孩子們鬧了一會兒小別扭,然後都乖乖地離開了。蘇憶暖笑到:“院長你也真是的,好不容易到了周末,你也不讓他們好好玩玩。”
金院長說到:“這些孩子不同於普通家庭的孩子,他們想要在社會上出人投地,就必須付出比別人更多的努力。當年你是孤兒院裏最懂事、最努力的孩子,要不是一直資助你的那位好心人突然遇到了困難,停止了對你的資助,你也能在美國那邊完成你的學業。好在你現在進了瑞意,有了份不錯的工作,也算是你的努力有了回報。”
“我的這份工就是忙了點,能過來看孩子們的時間也少了。”
“你能有這份心就是好的,以前從孤兒院出去的孩子中,記得時常回來的也就隻有你了。”
“大家都去了不同的地方,有了自己的生活,要經常回來也不容易了。但我相信大家心裏一定都是記掛著孤兒院,記掛著院長您的。”
兩人邊走邊說,已經走到了一間獨立的小房間外。金院長輕輕推開房門,隻見一個看起來八歲左右的小男孩安靜地坐在裏麵,手拿著畫筆在紙上塗抹著什麽。蘇憶暖走到小男孩身後,一下用手蒙住了他的眼睛。小男孩拉開蘇憶暖的手,回過頭來看到她後一頭紮進了她的懷裏。蘇憶暖笑著拍了拍他的後背,從口袋裏拿出一樣禮物遞給了小男孩。那是一個漂亮的萬花筒,外麵的圖案是蘇憶暖親手繪上去的。小男孩用一隻眼睛朝萬花筒裏看去,一邊用小手轉動著萬花筒,一邊開心地笑了。
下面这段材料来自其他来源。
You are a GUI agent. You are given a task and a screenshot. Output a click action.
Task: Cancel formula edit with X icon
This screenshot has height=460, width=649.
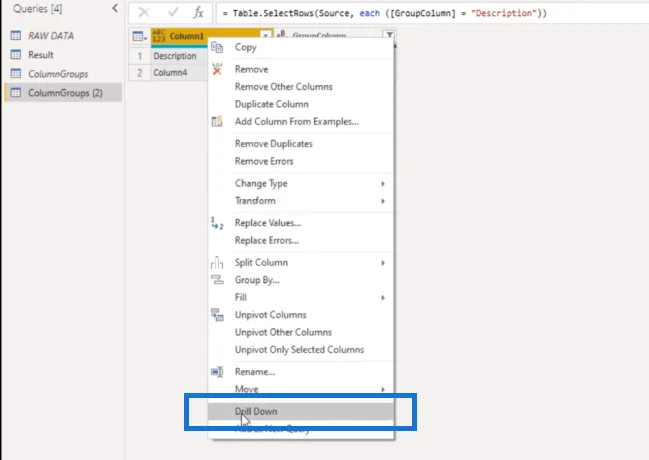[144, 12]
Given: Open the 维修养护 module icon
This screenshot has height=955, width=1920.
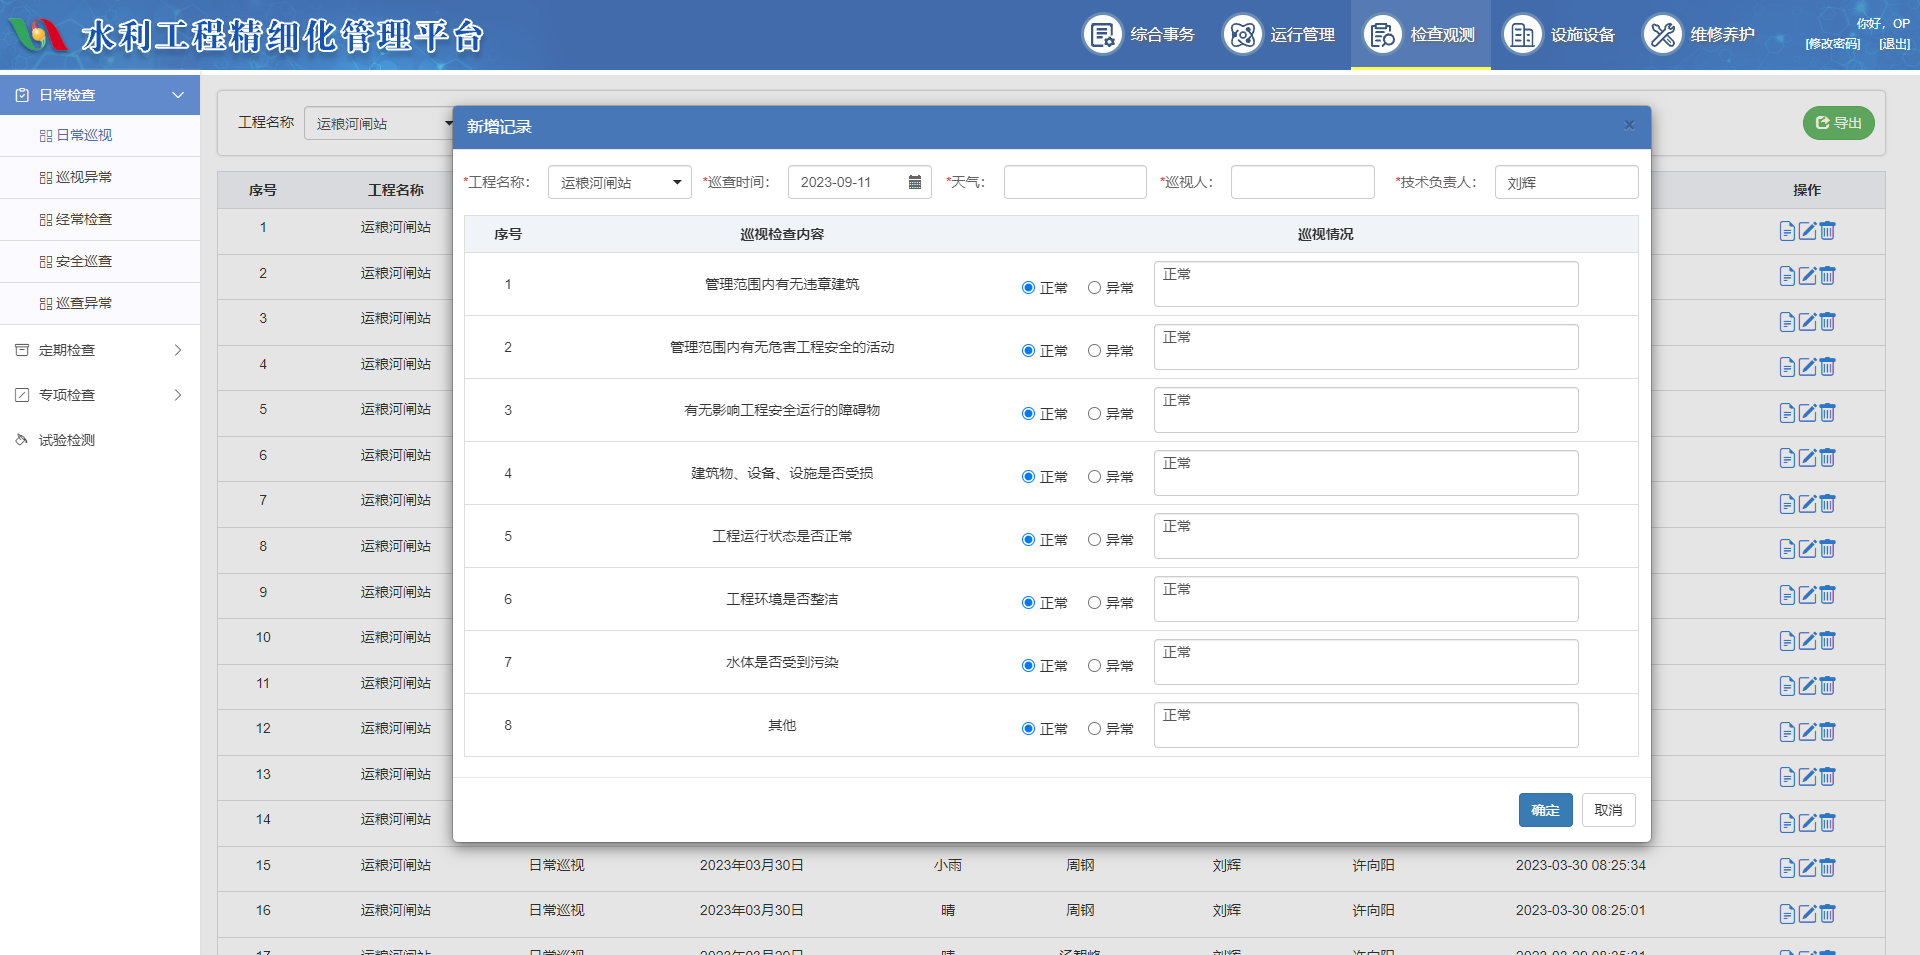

看了一會兒,他放下萬花筒,在蘇憶暖的臉上親了一下。
蘇憶暖哈哈大笑,她對著小男孩打起了手語:“陽陽,在畫什麽?”
沐陽將桌上的畫拿給她看,上麵畫的是一架小飛機,有一個小男孩和一個大一些的女孩子坐在裏麵,張開手臂開心地笑著。
“小男孩是陽陽,女孩是我?”
沐陽點點頭,咧嘴笑了起來,露出一排整齊的牙齒。
蘇憶暖摸摸他的頭:“哪天姐姐帶你去遊樂場坐飛機好不好?”
沐陽一聽,連連點頭,抱住蘇憶暖的脖子又親了一口。
“你個小色鬼!”蘇憶暖笑著說到。
沐陽聽不到她在說什麽,但也跟著她傻笑了起來。金院長在一旁看著兩人,欲言又止。忽然間,蘇憶暖的手機響了起來,她接通電話,何礪寒的聲音電話那頭傳來。
“怎麽還沒到辦公室?我要的資料呢?”
何礪寒上午到了辦公室,他沒見到蘇憶暖,就一通電話打了過來。
“哦,何總。資料我已經放在你桌上了,那個藍色的文件夾。”
那邊沉默了一陣,似有翻動紙頁的聲音,而後又傳來何礪寒的聲音:“你現在人在哪裏?”
“啊?我……我在西郊……”
蘇憶暖仿佛能感覺到何礪寒在那頭緊鎖了眉頭,然後果然聽見了他略帶怒氣的聲音:“這麽關鍵的時候你還隨便往外跑?趕緊給我回來。”
沒等蘇憶暖回答,電話啪地一聲掛斷了。